EXERCISE AIM: Work out how many lines of the listing below hold the word "computer", and give that number only.

DATA FOR THIS TASK:
++++++++

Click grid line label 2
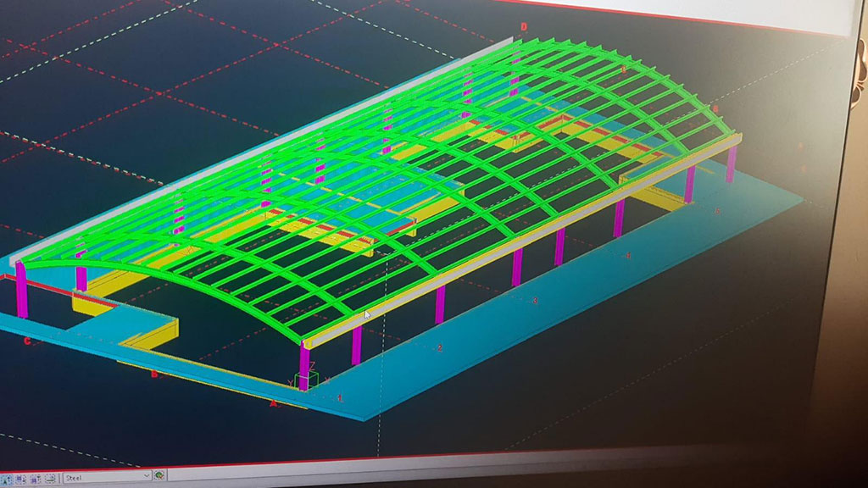 pyautogui.click(x=440, y=348)

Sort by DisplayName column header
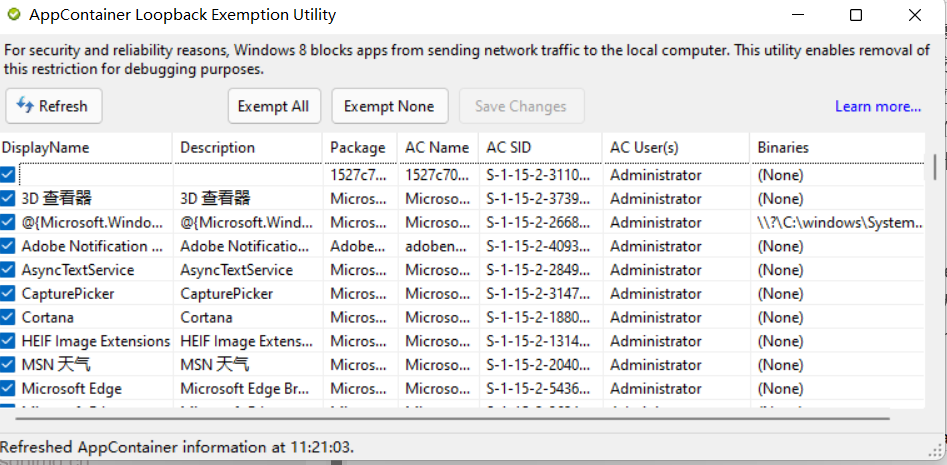(85, 147)
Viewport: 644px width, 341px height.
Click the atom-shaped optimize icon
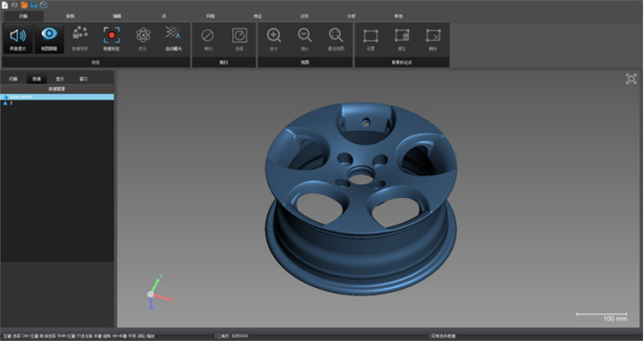pyautogui.click(x=143, y=35)
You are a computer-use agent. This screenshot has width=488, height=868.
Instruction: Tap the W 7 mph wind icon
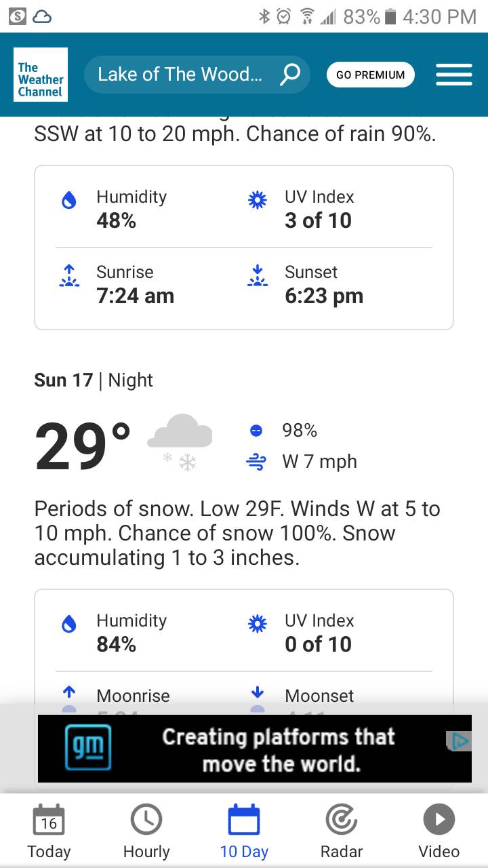[256, 462]
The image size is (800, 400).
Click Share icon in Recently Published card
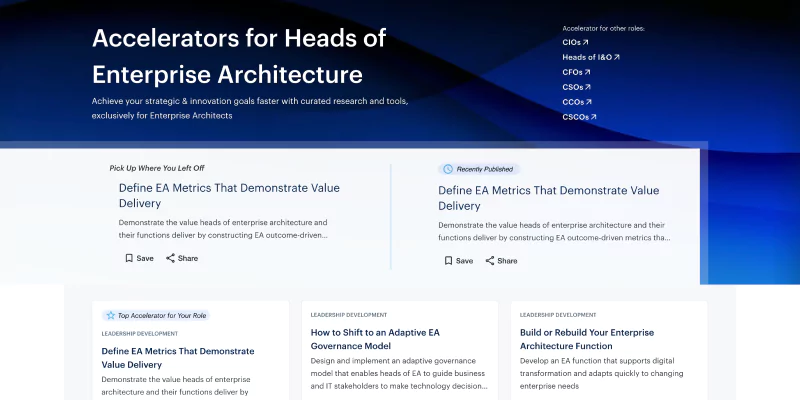pyautogui.click(x=491, y=260)
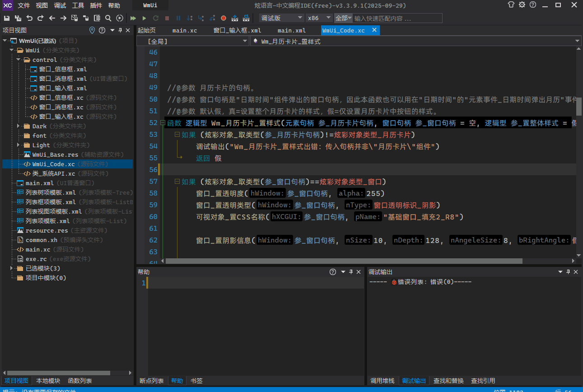Open the 插件 menu
Image resolution: width=583 pixels, height=392 pixels.
[x=96, y=5]
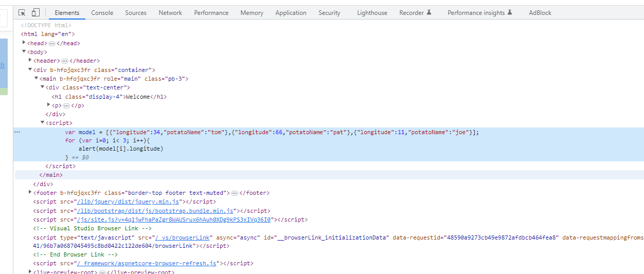Activate the inspect element picker icon

coord(22,12)
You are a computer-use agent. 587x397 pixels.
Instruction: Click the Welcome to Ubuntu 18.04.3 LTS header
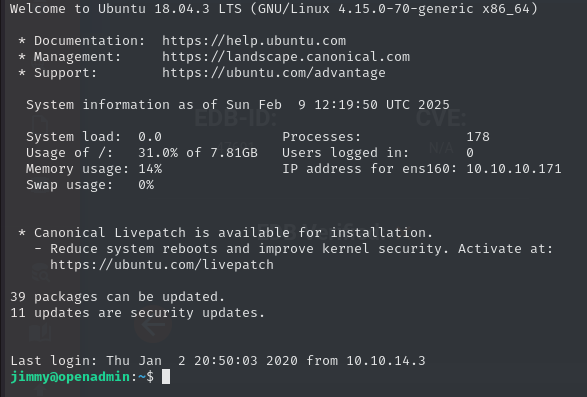tap(274, 9)
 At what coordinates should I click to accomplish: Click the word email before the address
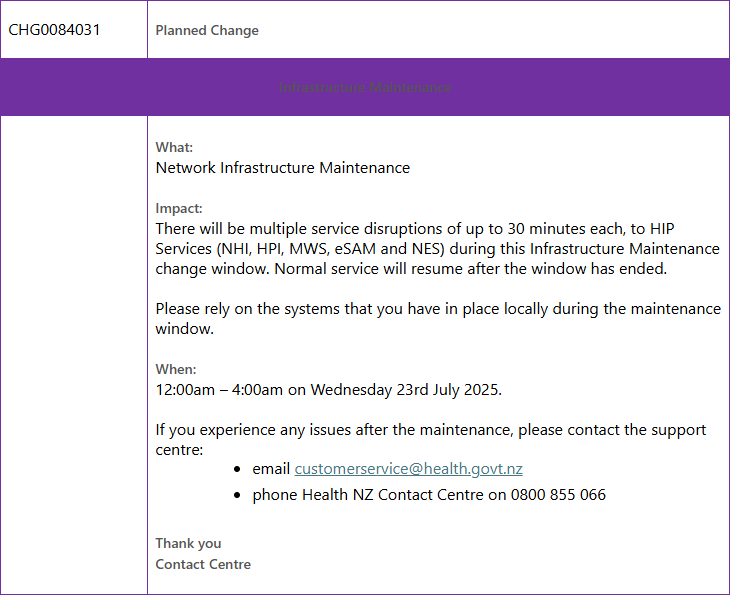271,469
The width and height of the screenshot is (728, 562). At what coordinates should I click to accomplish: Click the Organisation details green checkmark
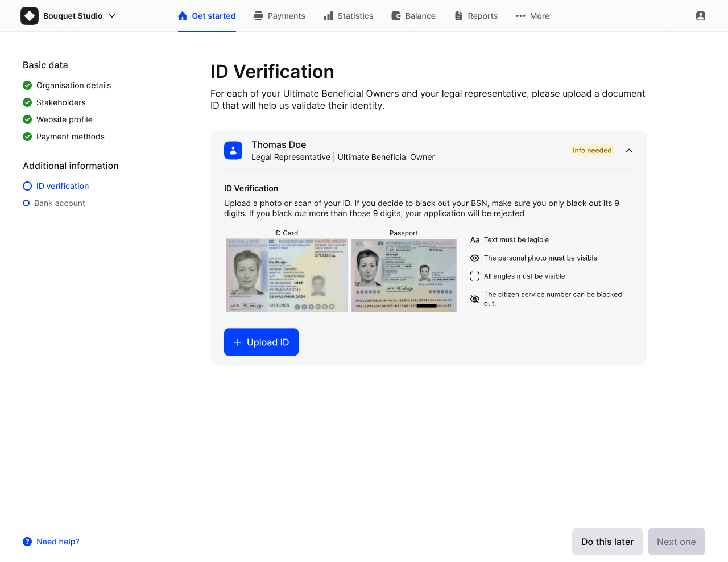[x=27, y=85]
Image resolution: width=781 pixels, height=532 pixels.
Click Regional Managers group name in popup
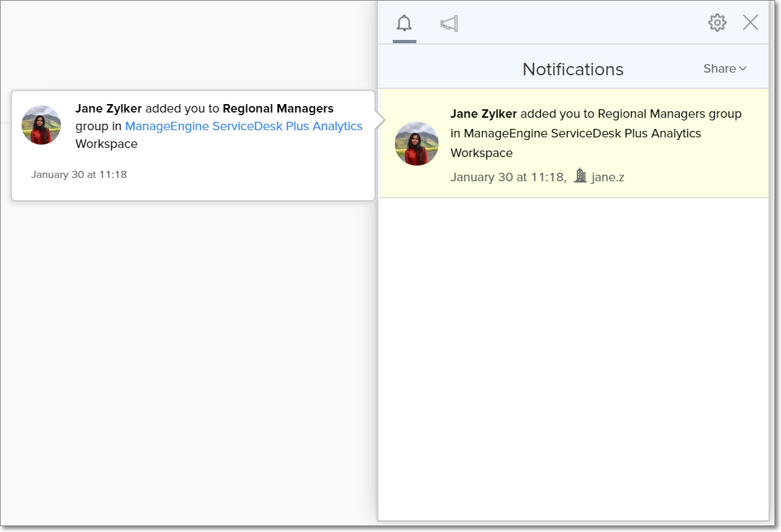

++++++++

RESPONSE BELOW: 2